Un sanctuaire né d’une vision
Née il y a plus de cinquante ans de la vision du Général Tani, « La Rêverie » est un sanctuaire de biodiversité. Alors qu’une ancienne forêt classée de 858 hectares a été presque entièrement déboisée, le fondateur a choisi d’en préserver et d’en enrichir une partie. Aujourd’hui, environ 80 hectares subsistent, formant un conservatoire botanique unique agrémenté d’essences venues des quatre coins du monde. Le nom même du domaine incarne le rêve de son créateur. Faire de cet espace un royaume dédié à la nature et à l’agroécologie.
Une fonction écologique scientifiquement établie
La mission de ce sanctuaire dépasse la simple conservation. « À partir des recherches effectuées, nous avons constaté que des espèces aviaires quittent le Banco et transitent par Yapo Abé. Ce site est un îlot forestier qui assure ce couloir de transition vital pour l’avifaune », a expliqué Marc Anthelme Kouadio. Cette fonction de corridor écologique en fait un maillon indispensable à la connectivité des paysages forestiers de la région.
Vers un statut protecteur : la Réserve naturelle volontaire
Pour pérenniser cette fonction, l’IDEF et les gestionnaires du domaine ont engagé des démarches officielles en vue d’obtenir le classement en RNV.

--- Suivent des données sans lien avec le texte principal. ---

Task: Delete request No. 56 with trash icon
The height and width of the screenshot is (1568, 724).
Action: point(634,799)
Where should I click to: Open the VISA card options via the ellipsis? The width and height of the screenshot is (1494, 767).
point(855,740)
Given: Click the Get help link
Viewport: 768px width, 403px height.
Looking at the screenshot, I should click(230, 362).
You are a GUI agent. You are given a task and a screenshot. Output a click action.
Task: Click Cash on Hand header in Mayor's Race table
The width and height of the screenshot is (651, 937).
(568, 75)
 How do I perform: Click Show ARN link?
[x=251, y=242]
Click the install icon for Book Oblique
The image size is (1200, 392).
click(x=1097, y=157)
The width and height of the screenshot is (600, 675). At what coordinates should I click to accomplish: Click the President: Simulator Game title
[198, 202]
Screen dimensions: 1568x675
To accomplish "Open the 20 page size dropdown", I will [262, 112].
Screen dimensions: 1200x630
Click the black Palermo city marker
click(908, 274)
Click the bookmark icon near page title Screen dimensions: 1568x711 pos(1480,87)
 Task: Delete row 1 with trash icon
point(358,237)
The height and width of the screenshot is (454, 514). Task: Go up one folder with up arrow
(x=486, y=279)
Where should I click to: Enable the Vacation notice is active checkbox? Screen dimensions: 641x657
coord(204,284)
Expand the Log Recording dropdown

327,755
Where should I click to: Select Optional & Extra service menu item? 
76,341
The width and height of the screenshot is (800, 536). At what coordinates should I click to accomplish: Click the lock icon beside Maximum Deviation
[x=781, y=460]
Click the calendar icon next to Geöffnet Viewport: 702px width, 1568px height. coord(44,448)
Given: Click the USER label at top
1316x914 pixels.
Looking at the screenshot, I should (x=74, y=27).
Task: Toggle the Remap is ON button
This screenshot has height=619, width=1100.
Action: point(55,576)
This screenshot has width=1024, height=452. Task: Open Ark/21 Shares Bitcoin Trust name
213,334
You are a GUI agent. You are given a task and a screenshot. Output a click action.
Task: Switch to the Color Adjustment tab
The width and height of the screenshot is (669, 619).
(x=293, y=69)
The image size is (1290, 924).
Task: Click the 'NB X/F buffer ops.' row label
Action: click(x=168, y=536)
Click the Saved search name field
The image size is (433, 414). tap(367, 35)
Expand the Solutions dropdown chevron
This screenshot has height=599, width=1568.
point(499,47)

« Nous avons présenté notre projet et avons reçu l’adhésion de la direction de la protection de la nature. Une visite de terrain a d’ailleurs été effectuée le 30 janvier dernier », a précisé M. Kouadio.
Ce statut juridique, prévu par le Code de l’environnement ivoirien, permettrait de protéger durablement le site tout en instaurant une gestion participative incluant les communautés riveraines.
La procédure, encadrée par le ministère de l’Environnement, implique la constitution d’un dossier technique, des consultations publiques et aboutit, in fine, à un décret de classement en Conseil des ministres.
Un double enjeu : préservation et développement
L’enjeu dépasse la protection d’un espace boisé. Il s’agit de maintenir une connectivité écologique cruciale et de transmettre ce patrimoine naturel aux générations futures.
« L’objectif sera atteint lorsqu’on aura le décret de classement », a souligné le président de l’IDEF, résumant l’aboutissement souhaité de ce projet collectif qui associe société civile, propriétaires, scientifiques et populations locales.
Comme l’ont rappelé des émissaires du ministère de l’Environnement lors d’un voyage de presse à Yapokoi, une RNV est aussi un levier de développement local. Elle peut favoriser l’essor d’une localité grâce à l’écotourisme – générateur d’emplois dans le guidage, l’hébergement ou l’artisanat – et à la rémunération des services écosystémiques (séquestration du carbone, protection de l’eau). Sur le plan écologique, elle permet la conservation de la biodiversité, contribue à la lutte contre les changements climatiques et valorise des terres marginales par une gestion durable des ressources.
Le projet Afrikibaaru en appui
Cette démarche s’inscrit dans le cadre plus large du projet « Afrikibaaru », mis en œuvre par CFI en partenariat avec France Médias Monde (FMM). La deuxième phase de ce projet vise à renforcer les capacités des médias ouest-africains, notamment en Côte d’Ivoire, à produire des contenus de qualité sur les changements climatiques et les solutions de développement durable, favorisant ainsi une participation plus active des populations aux débats publics sur ces enjeux cruciaux.